- _EXERCISE_
Copy the items below word for word, from the line that contains "Focus the Phone input field" through the end of the records, including both ends. Leave the pictures out of your answer.

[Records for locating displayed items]
---

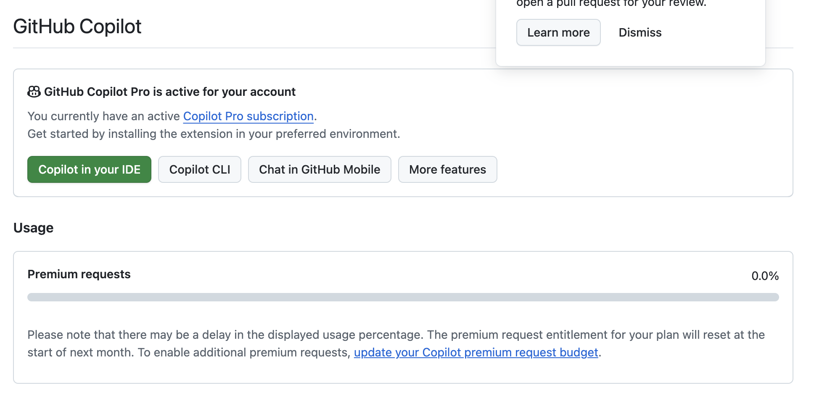The image size is (814, 401).
Task: Show More features
Action: [x=447, y=169]
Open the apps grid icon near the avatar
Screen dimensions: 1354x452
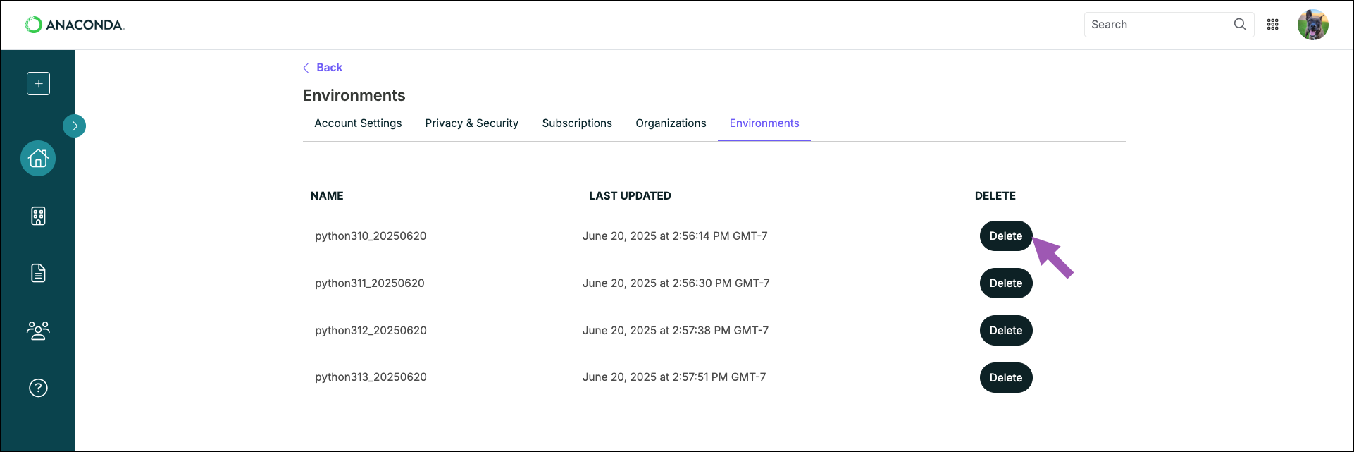point(1273,24)
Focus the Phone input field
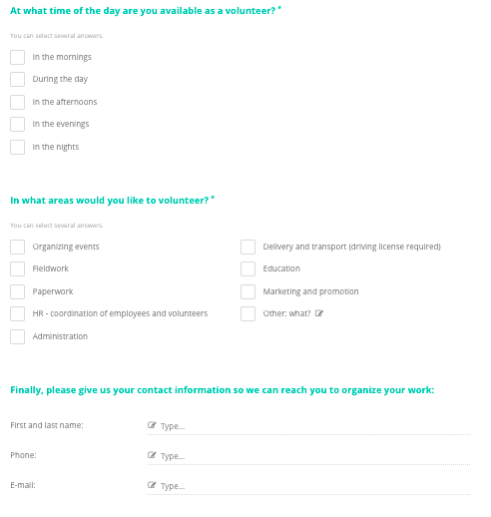The width and height of the screenshot is (491, 517). [308, 456]
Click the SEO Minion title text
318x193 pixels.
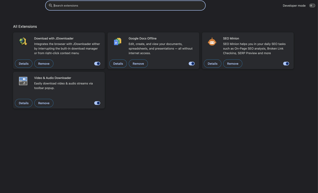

---

- _PROBLEM SOLUTION_
Focus the Phone input field
The width and height of the screenshot is (491, 517). [308, 456]
Click the SEO Minion title text
318x193 pixels.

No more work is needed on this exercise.